# Preprocess

In [1]:
import torch
import torch.nn as nn
from torch.utils.data import TensorDataset, DataLoader

import numpy as np
import matplotlib.pyplot as plt
import h5py
import os
import math
from datetime import datetime
from tqdm import tqdm


In [2]:
GENERATED_DATA = "/storage/jitbitan/outputs/cam16_tiles/"
HDF5_FILE = GENERATED_DATA + "all_wsi_tile256_poiNormal0.2_poiTumor0.6_level3.hdf5"
CHECKPOINT = "/storage/jitbitan/outputs/inception_resnetv2_cam16.tar"

In [3]:
with h5py.File(HDF5_FILE, "r") as f:
    normal_tiles = 0
    normal_slides = 0
    tumor_tiles = 0
    tumor_slides = 0

    for key in f.keys():
        x = f[key].shape[0]
        if key.startswith("nor"):
            normal_tiles += x
            normal_slides += 1
        else:
            tumor_tiles += x
            tumor_slides += 1

    print(f"normal:\tslide count: {normal_slides} \n\ttile  count: {normal_tiles}\n")
    print(f"tumor:\tslide count: {tumor_slides} \n\ttile  count: {tumor_tiles}")

normal:	slide count: 160 
	tile  count: 116147

tumor:	slide count: 73 
	tile  count: 15767


In [4]:
class TissueDataset:
    """Data set for preprocessed WSIs of the CAMELYON16 and CAMELYON17 data set."""
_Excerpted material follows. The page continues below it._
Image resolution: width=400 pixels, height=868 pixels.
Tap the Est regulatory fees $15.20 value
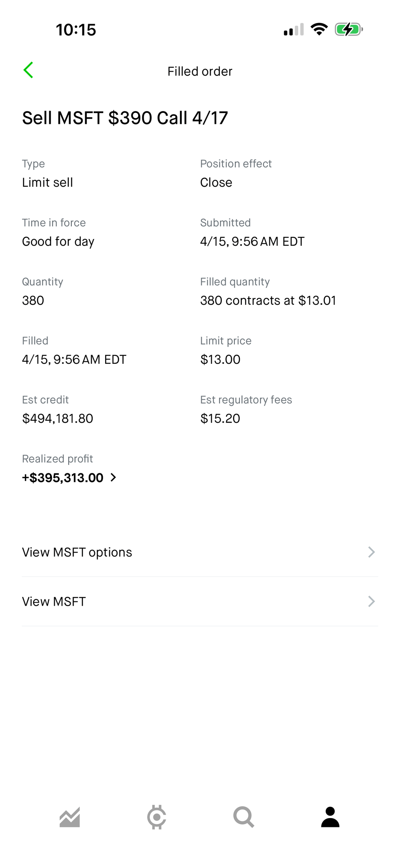[x=220, y=418]
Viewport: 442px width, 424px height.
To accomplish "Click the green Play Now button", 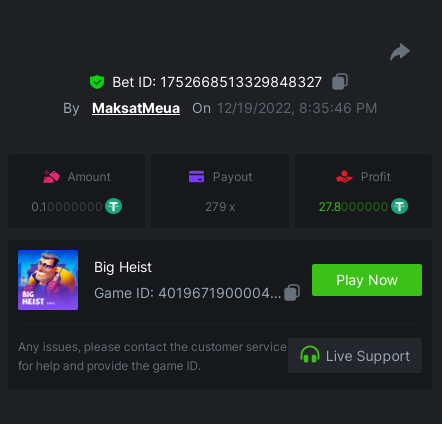I will pyautogui.click(x=367, y=280).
    def __init__(self, path, p=0.5, first=True):
        self.h5_file = path
        self.h5 = h5py.File(path, "r", libver="latest", swmr=True)
        self.perc = p
        self.first = first
        self.dataset_names = list(self.h5.keys())
        self.neg = [i for i in self.dataset_names if "ormal" in i]
        self.pos = [i for i in self.dataset_names if "umor" in i]
        self.dims = self.h5[self.neg[0]][0].shape

    def __get_tiles_from_path(self, dataset_names, max_wsis, number_tiles):
        tiles = np.ndarray((number_tiles, 256, 256, 3))
        for i in range(number_tiles):
            file_idx = np.random.randint(0, max_wsis)
            dset = self.h5[dataset_names[file_idx]]
            # dset = np.transpose(dset, (0,3,1,2))
            len_ds = len(dset)
            max_tiles = math.ceil(len_ds * self.perc)
            if self.first:
                rnd_idx = np.random.randint(0, max_tiles)
            else:
                rnd_idx = np.random.randint(len_ds - max_tiles, len_ds)
            # crop random 256x256
            if self.dims[1] > 256:
                rand_height = np.random.randint(0, self.dims[0] - 256)
                rand_width = np.random.randint(0, self.dims[1] - 256)
            else:
                rand_height = 0
                rand_width = 0
            tiles[i] = dset[
                rnd_idx, rand_height : rand_height + 256, rand_width : rand_width + 256
            ]
        tiles = tiles / 255.0
        return tiles

    def __get_random_positive_tiles(self, number_tiles):
        return self.__get_tiles_from_path(
            self.pos, len(self.pos), number_tiles
        ), np.ones((number_tiles))

    def __get_random_negative_tiles(self, number_tiles):
        return self.__get_tiles_from_path(
            self.neg, len(self.neg), number_tiles
        ), np.zeros((number_tiles))
    
    def batch_generator(self, num_neg=10, num_pos=10, data_augm=False, mean=[0.,0.,0.], std=[1.,1.,1.]):
        while True:
            x, y = self.get_batch(num_neg, num_pos, data_augm)
            for i in [0,1,2]:
                x[:,:,:,i] = (x[:,:,:,i] - mean[i]) / std[i]
            yield x, y

    def get_batch(
        self,
        num_neg=10,
        num_pos=10,
        data_augm=False,
        mean=[0, 0, 0],
        std=[1, 1, 1],
    ):
        x_p, y_p = self.__get_random_positive_tiles(num_pos)
        x_n, y_n = self.__get_random_negative_tiles(num_neg)
        x = np.concatenate((x_p, x_n), axis=0)
        y = np.concatenate((y_p, y_n), axis=0)
        if data_augm:
            # some data augmentation mirroring / rotation
            if np.random.randint(0, 2):
                x = np.flip(x, axis=1)
            if np.random.randint(0, 2):
                x = np.flip(x, axis=2)
            x = np.rot90(m=x, k=np.random.randint(0, 4), axes=(1, 2))

        for i in range(3):
            x[:, :, :, i] = (x[:, :, :, i] - mean[i]) / std[i]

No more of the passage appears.